====== Text block

A shifting landscape

This spirit of enterprise is becoming even more prevalent across Porto. Jigsawed streets peppered with curated graffiti give way to the medieval Praça do Ribeira, which is lined with quirky independent stores. Waterfront restaurants like the quintessentially Portuguese Jimão Tapas e Vinhos and salt cod hotspot Bacalhau abound in Ribeira, and rustic port wine lodges lie tucked away on steep cobbled alleyways sloping up from the river. It’s a place where ancient practices combine with new ideas.

Porto’s contemporary design scene is gathering pace. The 1950s saw the rise of the city’s own architectural style, solidified by the foundation of the Porto School, which is now thought of as one of the most prestigious architecture institutions in Europe. Today, street art and bright, hand-painted azulejo tiles dot the narrow lanes (you’ll find some of the best at São Bento railway station), while traditional craft stores like Lobo Taste are found sandwiched between Moorish townhouses. Look past the historic buildings of the patchwork city centre to spot contemporary architecture punctuating the skyline – from the murals of anonymous artist Hazul splashed across Rua São Pedro de Miragaia, to the world-class Serralves Museum in Bairro Gomes da Costa.

============

* **Work to be completed**
Keep writing the travel piece on Porto above, starting right after its last sentence about the Serralves Museum.

====== Provided data

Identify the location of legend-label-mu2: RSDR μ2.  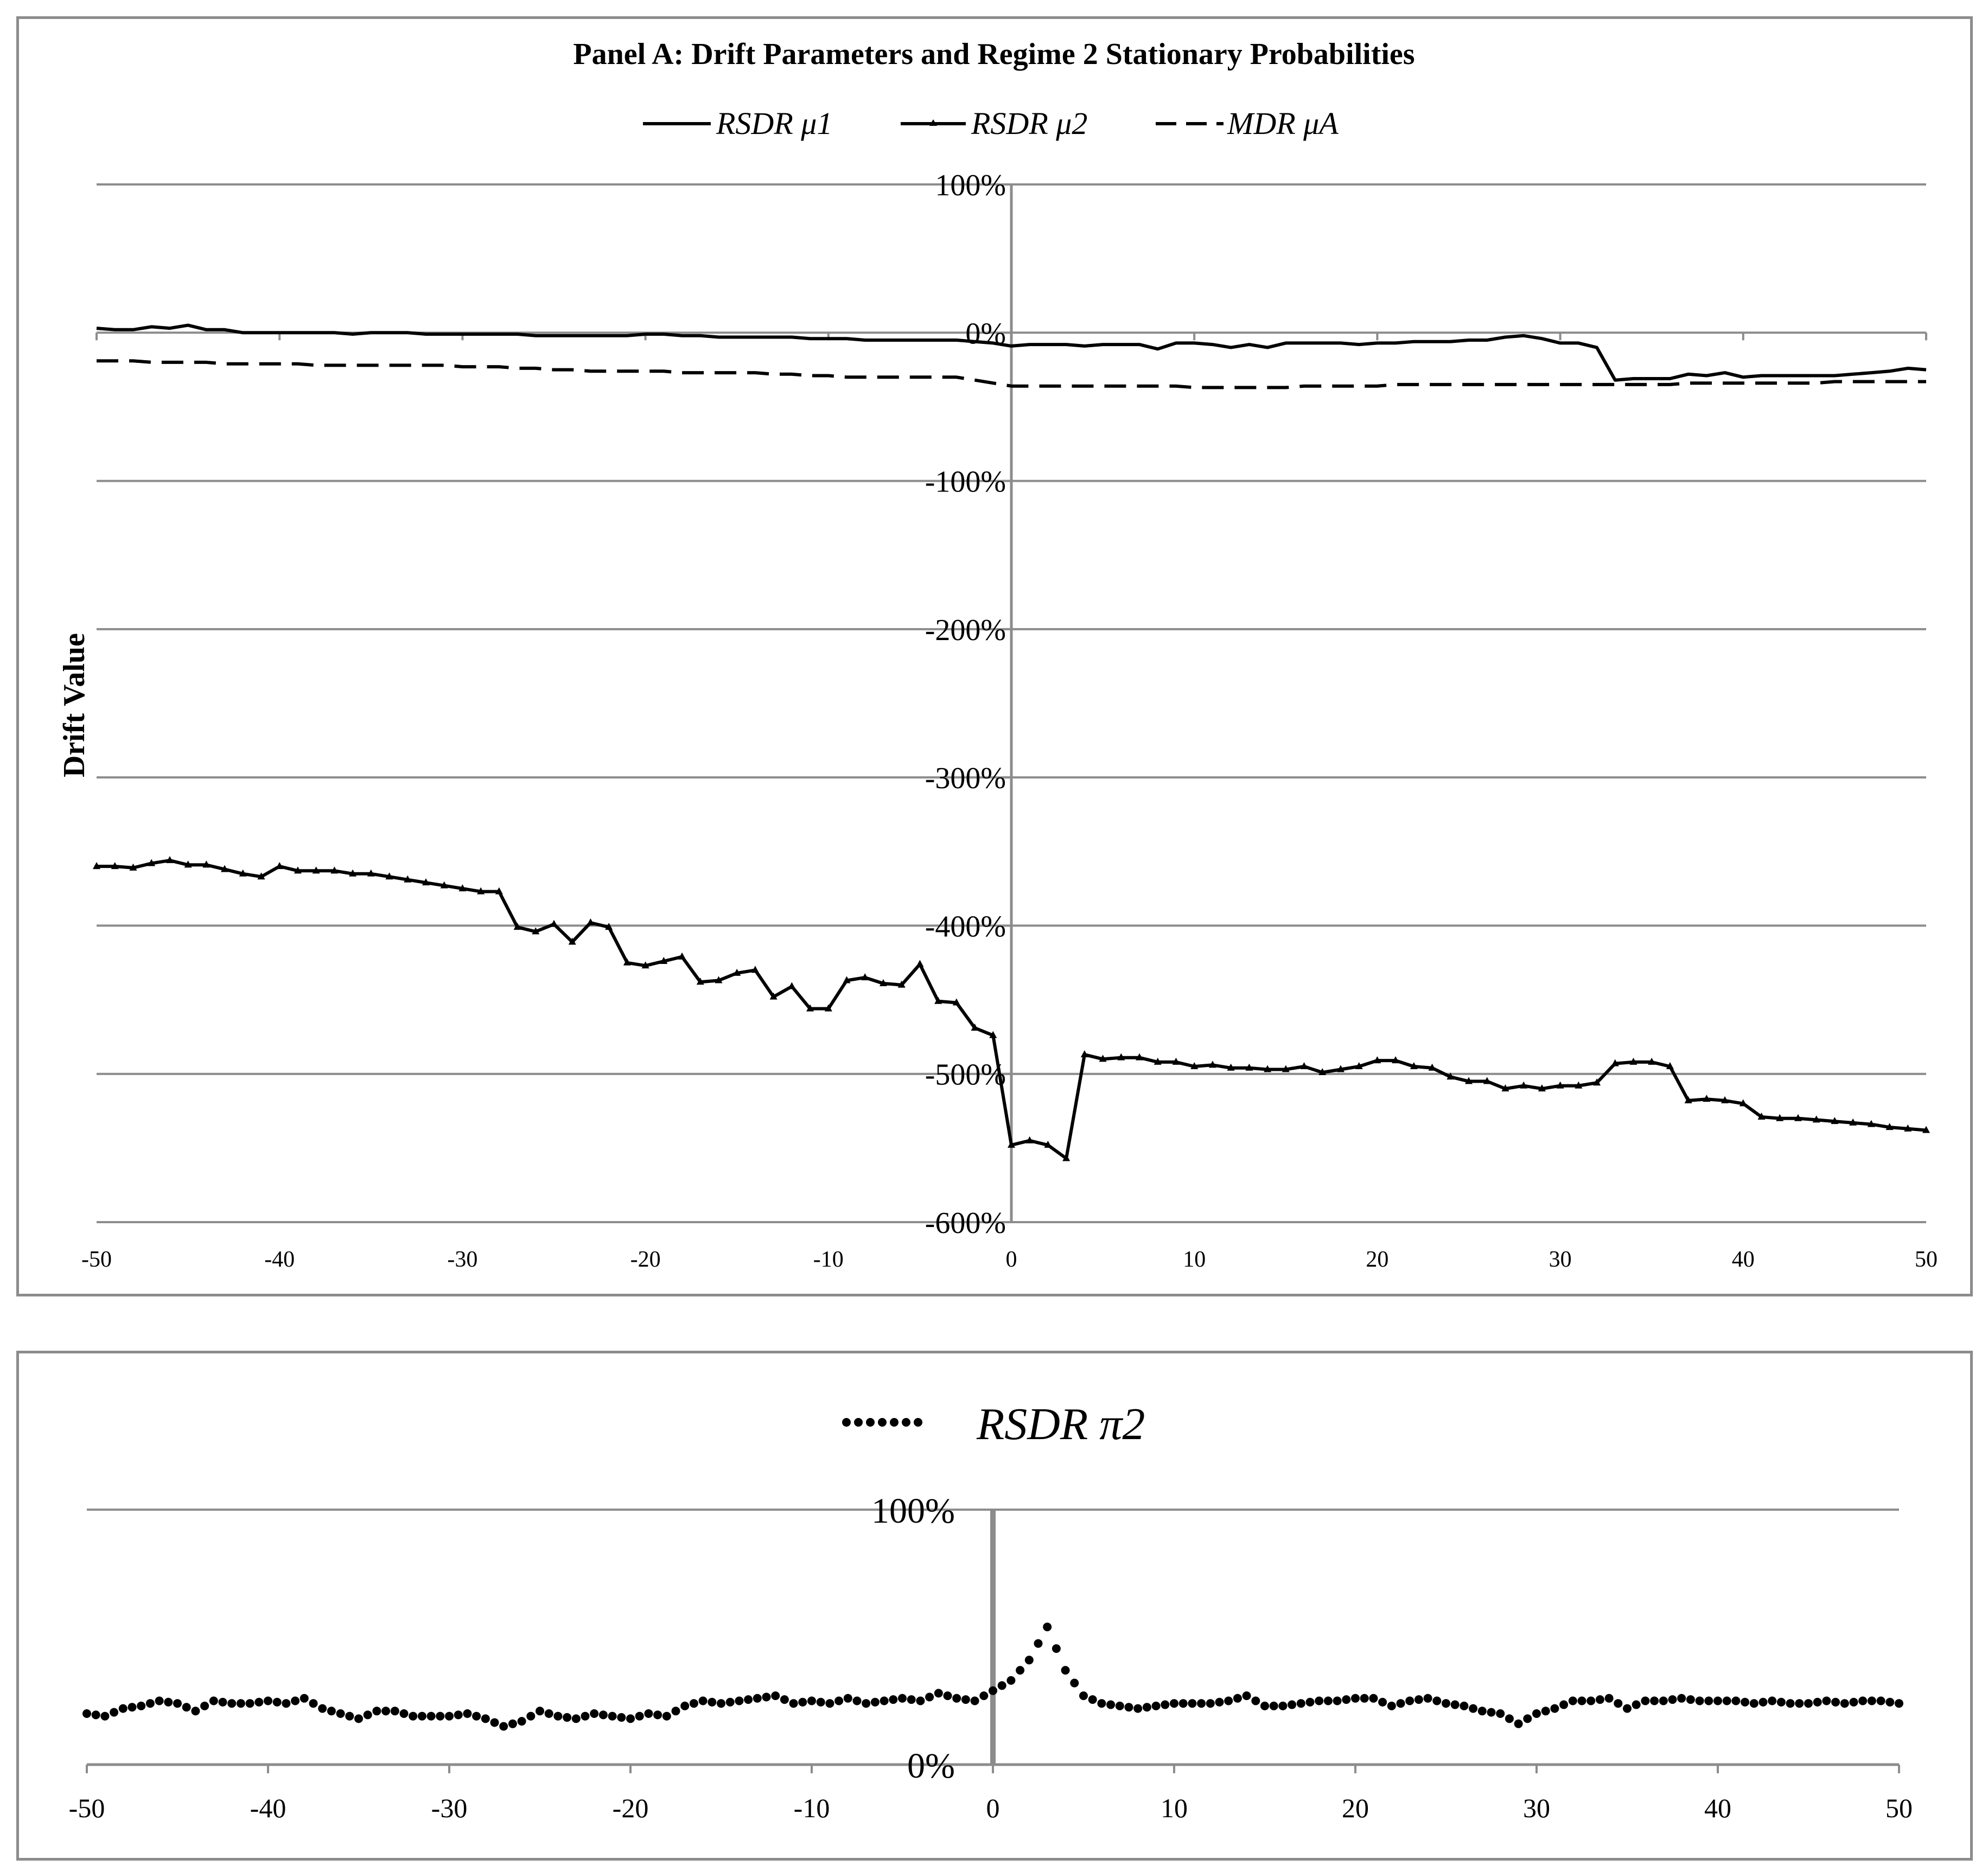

============

* **Exercise output**
Just like the artistic heritage that inspired it, Wrong Weather is constantly evolving. Daring and deeply passionate about sharing art with the world, it remains a staple of the Porto fashion scene, even as rival stores pop up all over the city. What does it come down to? As Vasconcelos explains, it’s simple: If I had to describe Wrong Weather in just three words, they’d have to be: exclusive cool style.” And style, as they say, is timeless.